RESUMO: O poder constituinte originário é o poder para a criação de uma nova ordem constitucional. Tradicionalmente, diz-se que do poder constituinte originário decorrem o poder constituinte derivado reformador e o poder constituinte derivado decorrente. Atualmente, fala-se também em poder constituinte difuso. Para compreensão do conceito de poder constituinte difuso, necessário é a contextualização do assunto a partir do relacionamento com temas correlatos. Nessa perspectiva, são aspectos fundamentais o neoconstitucionalismo, o controle de constitucionalidade, a força normativa da constituição, o poder constituinte originário e o poder constituinte reformador.
PALAVRAS-CHAVE: neoconstitucionalismo, controle de constitucionalidade, força normativa da constituição, poder constituinte originário, poder constituinte reformador, poder constituinte difuso.
1. INTRODUÇÃO
O poder constituinte originário é aquele que estabelece uma nova ordem constitucional, traçando, pois, na medida em que rompe com o modelo de Estado anteriormente adotado, as linhas mestras da organização política e dos direitos fundamentais.
No entanto, uma vez instituída a Constituição, tem-se que o poder constituinte originário, em que pese permaneça vivo em estado de latência, abre cena ao surgimento do poder constituinte decorrente e do poder constituinte reformador, os quais derivam daquele (poder originário) e são responsáveis, respectivamente, pela elaboração das constituições dos estados membros e pela reforma do texto constitucional.
Ocorre que, além dos citados poder constituinte decorrente e poder constituinte reformador, reconhece-se o chamado poder constituinte difuso. É desse poder constituinte difuso que trataremos no presente artigo, estabelecendo seu conceito a partir de uma prévia análise de elementos jurídicos de contextualização do assunto, a saber, o neoconstitucionalismo, o controle de constitucionalidade, a força normativa da constituição, o poder constituinte originário e o poder constituinte reformador.

● **Listagem fornecida**:

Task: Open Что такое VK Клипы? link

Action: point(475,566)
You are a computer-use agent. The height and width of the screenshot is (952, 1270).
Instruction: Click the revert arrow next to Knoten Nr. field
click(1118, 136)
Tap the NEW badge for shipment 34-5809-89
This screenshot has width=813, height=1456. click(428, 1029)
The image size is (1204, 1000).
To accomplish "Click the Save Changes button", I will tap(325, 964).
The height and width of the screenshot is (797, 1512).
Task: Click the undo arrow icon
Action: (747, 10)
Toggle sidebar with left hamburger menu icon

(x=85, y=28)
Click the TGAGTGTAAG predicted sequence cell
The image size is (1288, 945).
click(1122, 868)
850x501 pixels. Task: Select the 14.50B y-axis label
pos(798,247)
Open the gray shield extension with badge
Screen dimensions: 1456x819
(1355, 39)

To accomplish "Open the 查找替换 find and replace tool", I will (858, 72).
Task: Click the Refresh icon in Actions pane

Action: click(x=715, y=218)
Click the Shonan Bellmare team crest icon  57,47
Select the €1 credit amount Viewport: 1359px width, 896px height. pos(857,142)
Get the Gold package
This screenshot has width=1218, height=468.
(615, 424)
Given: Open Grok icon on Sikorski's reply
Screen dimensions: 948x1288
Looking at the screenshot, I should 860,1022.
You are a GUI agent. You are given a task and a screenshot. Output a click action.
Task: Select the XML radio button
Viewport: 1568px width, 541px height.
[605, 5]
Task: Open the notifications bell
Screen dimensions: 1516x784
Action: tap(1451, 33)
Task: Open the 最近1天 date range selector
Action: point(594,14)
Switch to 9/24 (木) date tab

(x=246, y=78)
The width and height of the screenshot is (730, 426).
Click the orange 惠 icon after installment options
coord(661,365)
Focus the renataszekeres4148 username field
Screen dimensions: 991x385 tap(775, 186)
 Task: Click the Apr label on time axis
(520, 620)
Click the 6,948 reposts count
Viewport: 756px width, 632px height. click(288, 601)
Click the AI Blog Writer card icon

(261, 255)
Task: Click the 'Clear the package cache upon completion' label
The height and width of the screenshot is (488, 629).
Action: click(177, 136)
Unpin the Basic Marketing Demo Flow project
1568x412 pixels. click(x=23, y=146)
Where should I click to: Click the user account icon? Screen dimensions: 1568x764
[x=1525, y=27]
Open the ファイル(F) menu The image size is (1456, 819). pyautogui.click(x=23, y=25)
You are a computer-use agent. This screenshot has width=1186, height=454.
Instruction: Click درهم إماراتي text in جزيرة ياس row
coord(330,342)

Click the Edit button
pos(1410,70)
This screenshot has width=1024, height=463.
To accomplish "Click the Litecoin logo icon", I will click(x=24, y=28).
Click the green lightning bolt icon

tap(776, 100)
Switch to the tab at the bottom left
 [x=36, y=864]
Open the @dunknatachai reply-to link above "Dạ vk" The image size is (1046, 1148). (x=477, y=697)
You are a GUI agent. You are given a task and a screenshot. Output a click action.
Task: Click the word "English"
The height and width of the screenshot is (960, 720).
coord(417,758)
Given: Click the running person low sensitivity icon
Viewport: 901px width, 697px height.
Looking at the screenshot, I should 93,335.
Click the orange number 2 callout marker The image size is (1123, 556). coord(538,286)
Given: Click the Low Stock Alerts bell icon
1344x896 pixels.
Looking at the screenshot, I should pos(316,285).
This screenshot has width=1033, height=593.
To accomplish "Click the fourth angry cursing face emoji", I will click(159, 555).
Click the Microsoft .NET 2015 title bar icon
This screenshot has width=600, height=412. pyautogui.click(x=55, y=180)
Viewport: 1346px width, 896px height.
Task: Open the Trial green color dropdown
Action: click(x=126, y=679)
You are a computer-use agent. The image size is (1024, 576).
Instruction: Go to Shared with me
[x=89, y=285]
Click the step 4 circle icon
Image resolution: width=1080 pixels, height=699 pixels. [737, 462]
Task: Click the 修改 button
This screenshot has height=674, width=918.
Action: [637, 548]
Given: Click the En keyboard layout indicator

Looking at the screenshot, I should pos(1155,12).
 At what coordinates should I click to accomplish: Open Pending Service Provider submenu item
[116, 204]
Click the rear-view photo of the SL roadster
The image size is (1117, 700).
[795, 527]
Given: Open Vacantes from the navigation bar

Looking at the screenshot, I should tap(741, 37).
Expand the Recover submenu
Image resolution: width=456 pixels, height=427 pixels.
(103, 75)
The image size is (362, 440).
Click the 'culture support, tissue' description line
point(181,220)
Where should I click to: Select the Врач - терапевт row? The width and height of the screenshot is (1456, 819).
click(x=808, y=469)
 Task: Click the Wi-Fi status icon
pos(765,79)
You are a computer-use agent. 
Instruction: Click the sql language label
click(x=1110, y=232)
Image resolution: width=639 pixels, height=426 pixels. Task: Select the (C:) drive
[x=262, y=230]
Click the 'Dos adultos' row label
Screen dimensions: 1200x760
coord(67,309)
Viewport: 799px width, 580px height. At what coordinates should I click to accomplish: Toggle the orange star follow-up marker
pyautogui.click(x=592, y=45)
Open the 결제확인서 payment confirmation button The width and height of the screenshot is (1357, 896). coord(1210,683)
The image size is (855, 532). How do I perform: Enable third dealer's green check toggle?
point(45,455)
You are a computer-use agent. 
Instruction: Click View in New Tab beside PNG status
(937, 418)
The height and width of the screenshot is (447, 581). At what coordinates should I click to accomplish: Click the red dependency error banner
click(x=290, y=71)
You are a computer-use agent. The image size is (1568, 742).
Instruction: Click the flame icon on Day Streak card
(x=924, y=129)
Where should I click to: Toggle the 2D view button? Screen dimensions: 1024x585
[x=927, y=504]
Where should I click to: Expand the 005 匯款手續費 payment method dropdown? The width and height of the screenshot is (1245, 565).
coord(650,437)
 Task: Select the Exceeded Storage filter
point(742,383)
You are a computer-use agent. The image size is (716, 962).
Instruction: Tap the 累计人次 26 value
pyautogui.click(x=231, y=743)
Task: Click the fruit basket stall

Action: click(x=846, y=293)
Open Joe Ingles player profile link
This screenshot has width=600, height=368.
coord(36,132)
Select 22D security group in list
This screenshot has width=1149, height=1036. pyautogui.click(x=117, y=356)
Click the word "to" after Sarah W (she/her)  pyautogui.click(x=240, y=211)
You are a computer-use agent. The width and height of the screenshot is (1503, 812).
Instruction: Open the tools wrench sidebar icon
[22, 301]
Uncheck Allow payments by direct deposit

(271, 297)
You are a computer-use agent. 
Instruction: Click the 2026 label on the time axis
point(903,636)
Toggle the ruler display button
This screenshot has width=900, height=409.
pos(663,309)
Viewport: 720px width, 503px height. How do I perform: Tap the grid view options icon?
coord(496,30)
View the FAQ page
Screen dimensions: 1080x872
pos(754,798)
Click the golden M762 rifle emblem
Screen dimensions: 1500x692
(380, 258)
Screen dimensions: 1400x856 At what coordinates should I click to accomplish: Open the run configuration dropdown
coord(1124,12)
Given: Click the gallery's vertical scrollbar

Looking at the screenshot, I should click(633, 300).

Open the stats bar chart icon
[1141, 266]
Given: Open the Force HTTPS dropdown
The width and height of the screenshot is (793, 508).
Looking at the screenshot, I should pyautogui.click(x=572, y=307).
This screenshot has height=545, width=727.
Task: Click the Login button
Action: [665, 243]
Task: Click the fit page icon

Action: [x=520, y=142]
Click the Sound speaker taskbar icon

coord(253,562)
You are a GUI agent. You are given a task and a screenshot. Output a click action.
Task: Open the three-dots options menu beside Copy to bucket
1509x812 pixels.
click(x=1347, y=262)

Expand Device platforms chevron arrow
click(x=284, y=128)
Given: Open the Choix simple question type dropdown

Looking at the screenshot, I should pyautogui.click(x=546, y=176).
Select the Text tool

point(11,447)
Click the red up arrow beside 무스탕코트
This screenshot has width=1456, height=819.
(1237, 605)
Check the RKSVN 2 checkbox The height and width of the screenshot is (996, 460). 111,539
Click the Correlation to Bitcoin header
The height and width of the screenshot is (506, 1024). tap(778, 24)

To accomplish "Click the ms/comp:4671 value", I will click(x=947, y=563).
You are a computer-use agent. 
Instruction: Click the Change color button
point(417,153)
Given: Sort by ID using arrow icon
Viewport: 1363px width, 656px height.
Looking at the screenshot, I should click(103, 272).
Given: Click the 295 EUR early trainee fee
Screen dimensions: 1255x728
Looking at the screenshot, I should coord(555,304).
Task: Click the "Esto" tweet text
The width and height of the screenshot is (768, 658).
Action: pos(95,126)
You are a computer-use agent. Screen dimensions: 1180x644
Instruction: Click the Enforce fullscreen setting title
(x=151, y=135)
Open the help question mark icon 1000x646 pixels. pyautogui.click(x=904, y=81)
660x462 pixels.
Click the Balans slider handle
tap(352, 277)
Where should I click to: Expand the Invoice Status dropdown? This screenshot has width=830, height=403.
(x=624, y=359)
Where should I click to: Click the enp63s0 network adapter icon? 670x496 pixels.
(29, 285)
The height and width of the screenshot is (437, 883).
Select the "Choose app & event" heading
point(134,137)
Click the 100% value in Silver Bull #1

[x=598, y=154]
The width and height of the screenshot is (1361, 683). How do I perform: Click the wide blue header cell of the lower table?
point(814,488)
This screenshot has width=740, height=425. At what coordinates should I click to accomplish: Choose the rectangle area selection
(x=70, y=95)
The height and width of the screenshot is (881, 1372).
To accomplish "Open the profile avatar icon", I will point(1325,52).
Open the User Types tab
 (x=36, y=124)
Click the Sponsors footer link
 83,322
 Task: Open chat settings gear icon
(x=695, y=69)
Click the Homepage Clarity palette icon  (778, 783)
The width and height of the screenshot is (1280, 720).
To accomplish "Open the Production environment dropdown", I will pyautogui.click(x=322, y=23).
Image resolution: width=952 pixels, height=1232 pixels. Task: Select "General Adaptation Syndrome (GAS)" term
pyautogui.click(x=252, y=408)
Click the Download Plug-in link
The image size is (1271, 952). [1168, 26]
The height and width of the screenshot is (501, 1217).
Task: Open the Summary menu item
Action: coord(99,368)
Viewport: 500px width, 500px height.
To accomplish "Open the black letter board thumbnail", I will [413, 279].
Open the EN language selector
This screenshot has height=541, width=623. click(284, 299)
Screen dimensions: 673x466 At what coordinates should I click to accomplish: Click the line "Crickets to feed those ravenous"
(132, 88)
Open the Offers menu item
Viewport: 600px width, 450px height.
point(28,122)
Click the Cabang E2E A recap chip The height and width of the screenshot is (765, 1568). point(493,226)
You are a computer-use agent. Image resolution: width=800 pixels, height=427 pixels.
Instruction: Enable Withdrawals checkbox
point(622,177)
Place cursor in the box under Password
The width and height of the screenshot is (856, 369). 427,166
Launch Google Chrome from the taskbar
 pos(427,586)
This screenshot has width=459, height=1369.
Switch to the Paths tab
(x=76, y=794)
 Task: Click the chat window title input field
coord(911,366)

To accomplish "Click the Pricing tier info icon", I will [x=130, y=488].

● **Instruções da tarefa**: Transcreva fielmente o trecho do texto sobre o poder constituinte que começa nas palavras "PALAVRAS-CHAVE: neoconstitucionalismo, controle" e termina depois de "do texto constitucional.".

● **Resultado do exercício**:
PALAVRAS-CHAVE: neoconstitucionalismo, controle de constitucionalidade, força normativa da constituição, poder constituinte originário, poder constituinte reformador, poder constituinte difuso.
1. INTRODUÇÃO
O poder constituinte originário é aquele que estabelece uma nova ordem constitucional, traçando, pois, na medida em que rompe com o modelo de Estado anteriormente adotado, as linhas mestras da organização política e dos direitos fundamentais.
No entanto, uma vez instituída a Constituição, tem-se que o poder constituinte originário, em que pese permaneça vivo em estado de latência, abre cena ao surgimento do poder constituinte decorrente e do poder constituinte reformador, os quais derivam daquele (poder originário) e são responsáveis, respectivamente, pela elaboração das constituições dos estados membros e pela reforma do texto constitucional.